Nessa perspectiva, Márcia Maria Boschi (2000) aponta, em Burguesia industrial no governo Dutra: 1946-1950, que a própria especificidade da formação do empresariado industrial impedia esse alinhamento a projetos nacionais que encampassem bandeiras das outras classes sociais, pois as condições nas quais o empresariado industrial se desenvolveu, junto à industrialização do país, descaracterizavam sua imagem de burguesia nacional. Segundo a autora, dado o alto grau de associação dos industrias brasileiros ao capital estrangeiro e ao setor de importação (burguesia mercantil), que estava na origem de boa parte da classe industrial, a classificação mais adequada para os empresários seria a de burguesia interna, em vez de nacional. Nessas condições, o empresariado industrial não poderia ter como prioridade o desenvolvimento da autonomia nacional, mas o desenvolvimento mesmo da indústria. Isso significa dizer que a própria trajetória do empresariado industrial brasileiro o impedia de afirmá-lo como pertencente ao campo nacionalista, na medida em que seus interesses não se contrapunham aos interesses estrangeiros, mas se complementavam.

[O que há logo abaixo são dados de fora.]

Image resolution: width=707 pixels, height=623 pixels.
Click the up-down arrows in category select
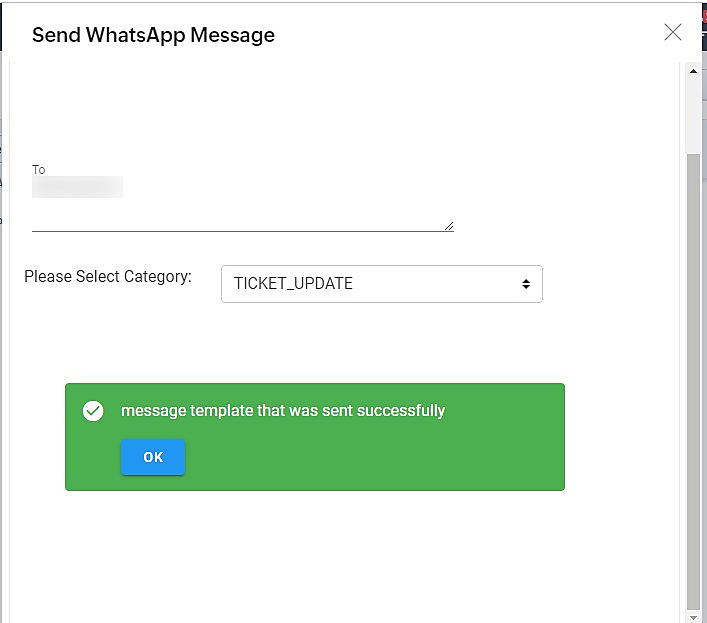point(525,284)
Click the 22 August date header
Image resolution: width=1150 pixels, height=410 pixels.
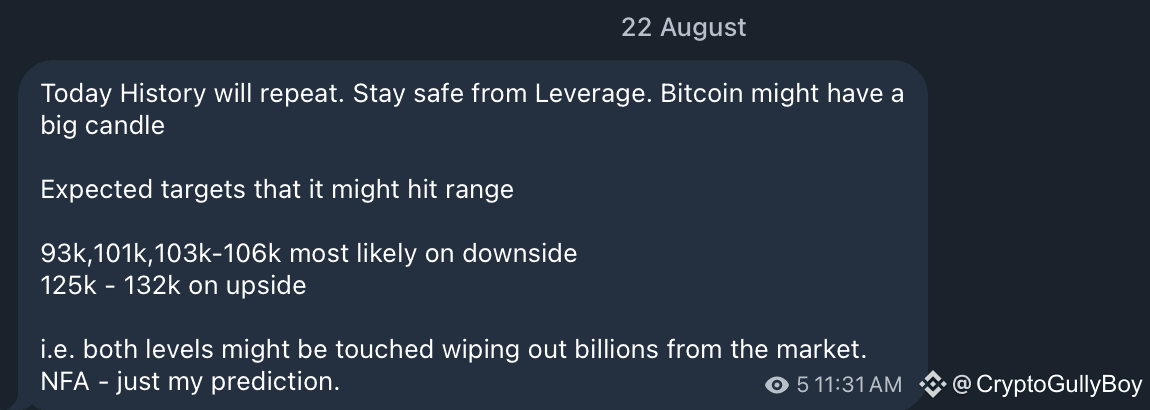(x=683, y=27)
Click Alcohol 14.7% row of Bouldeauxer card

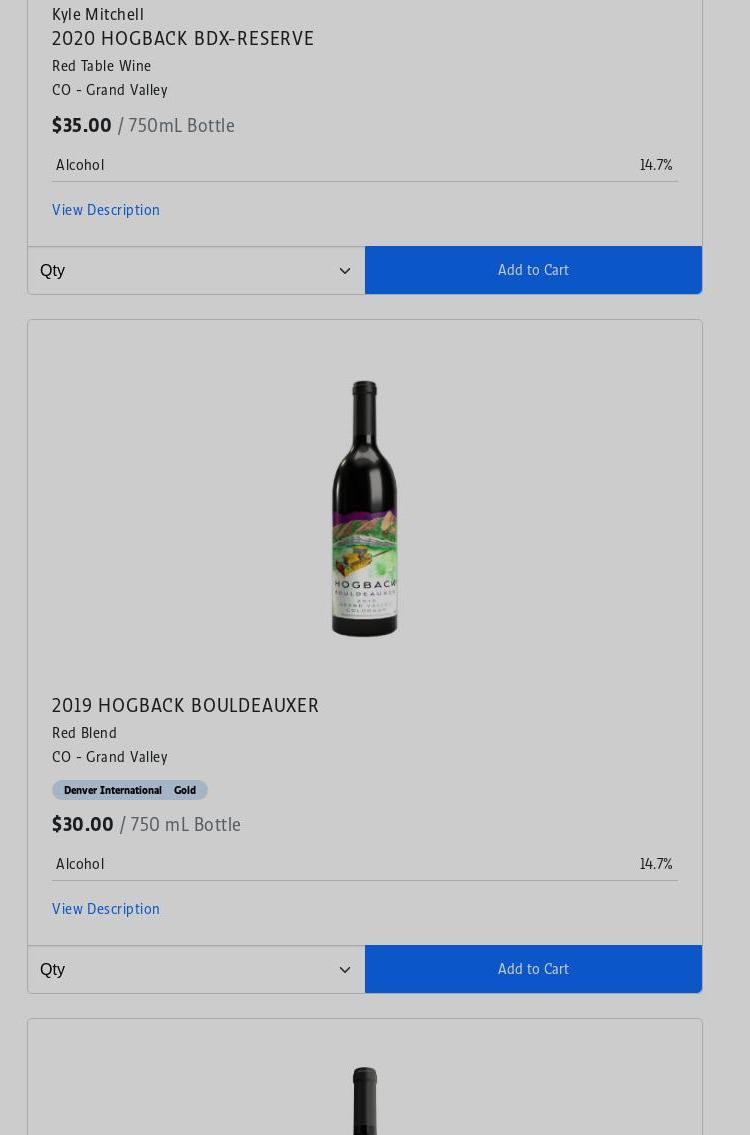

Por isso, no confronto de interesses que se dava entre os industriais e os demais setores da

sociedade brasileira, a opção do setor fabril foi compor com as elites existentes – considerando, sobretudo, o peso do setor agroexportador na economia e na política nacional – a fim de garantir espaços de influência no Estado. Essa postura conservadora consolidava-se quando conjugada ao combate travado pelos industriais contra o avanço das lutas sociais provenientes da classe trabalhadora brasileira e de setores nacionalistas do país.